На этот актуальнейший вопрос современности Юле отвечать было нечего, да и не пришлось.
В ее кармане телефон пропел голосом Цоя: «Я смотрю в чужое небо из чужого окна и не вижу ни одной зна-а-а-акомой звезды, я ходил по всем дорогам и туда и сюда, оглянулся и не смог разглядеть следы, но, если есть в кармане пачка сигарет, значит, все не так уж плохо на сего-о-о-одняшний день, и билет на самолет с серебристым крылом, что, взлетая, оставляет земле-е-е-е лишь тень…» Традиционно прослушав ровно до этого места, Юля наконец сказала телефону свое: «Ал-ло».
Окончив разговор, она с явным сожалением надела почти удобные туфли и с криками боли поднялась с клетчатого кресла. Поискала глазами плащ. Ах, вот он — украшает чей-то рабочий стол, поверх нагромождений историй болезни на плохой, желтоватой бумаге.
— Сумасшествие, — пожаловалась она Лорке. — Не видишь людей примерно сто пятьдесят лет, а хотя бы и двести, а можно и вообще — пятьсот, и все ничего. А тут в один момент все появляются — оппппа! — упитанная красотка с вечно крашенными и кудрявыми патлами, ее обожаемый муженек в клешеных джинсах и идиотских очках и еще один красавчик, который вообще, определенно — вообще, плюс полутруп на диализе, который любовь всей его жизни и твой причем однокурсник тоже, а как же, и он же был без ума от Таньки, которой нет, но почему-то позволяет себя травить ядами в дорогом виски, и что самое-самое приятное — все от тебя чего-то хотят, да что там «чего-то», все от тебя хотят всего и сразу. Реальной помощи, абстрактного внимания к его идиотским проблемам, а по сути — всем надо благ, благ, а кому не надо благ? У тебя вообще полный пиздец: муж ушел к Абрахаму Маслоу, дочь пишет трактат на тему «Мои Страдания, или Как прорваться через скорбную юдоль»…
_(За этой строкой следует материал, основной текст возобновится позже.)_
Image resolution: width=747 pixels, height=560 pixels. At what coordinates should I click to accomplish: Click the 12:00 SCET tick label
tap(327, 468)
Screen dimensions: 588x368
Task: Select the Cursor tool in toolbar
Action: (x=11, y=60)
— Юля, — спокойно произнесла Лора, — если ты сейчас так здорово беседовала со мной, то я ничего не поняла. Если с кем-то другим, то его тут все равно нет и тебя не услышали. Ну а если сама с собой — то, пожалуй, лучше разговаривать про себя, внутренним голосом.
— Да, действительно, это — лучше, — согласилась Юля, выходя из ординаторской, — спасибо, Лор, большущее, я тебе еще позвоню…
— В колокол, — меланхолично добавила Лорка.
С уходом подруги ей стало скучно. Душа требовала ярких событий, интересных происшествий — и уж никак не околотехнично оборудованных реанимационных коек скучных пациентов-бедолаг. Лора вытянула вперед для рассмотрения свою левую блескучую ногу. Подвигала ей. Созерцание собственных безупречных конечностей всегда ее немного успокаивало.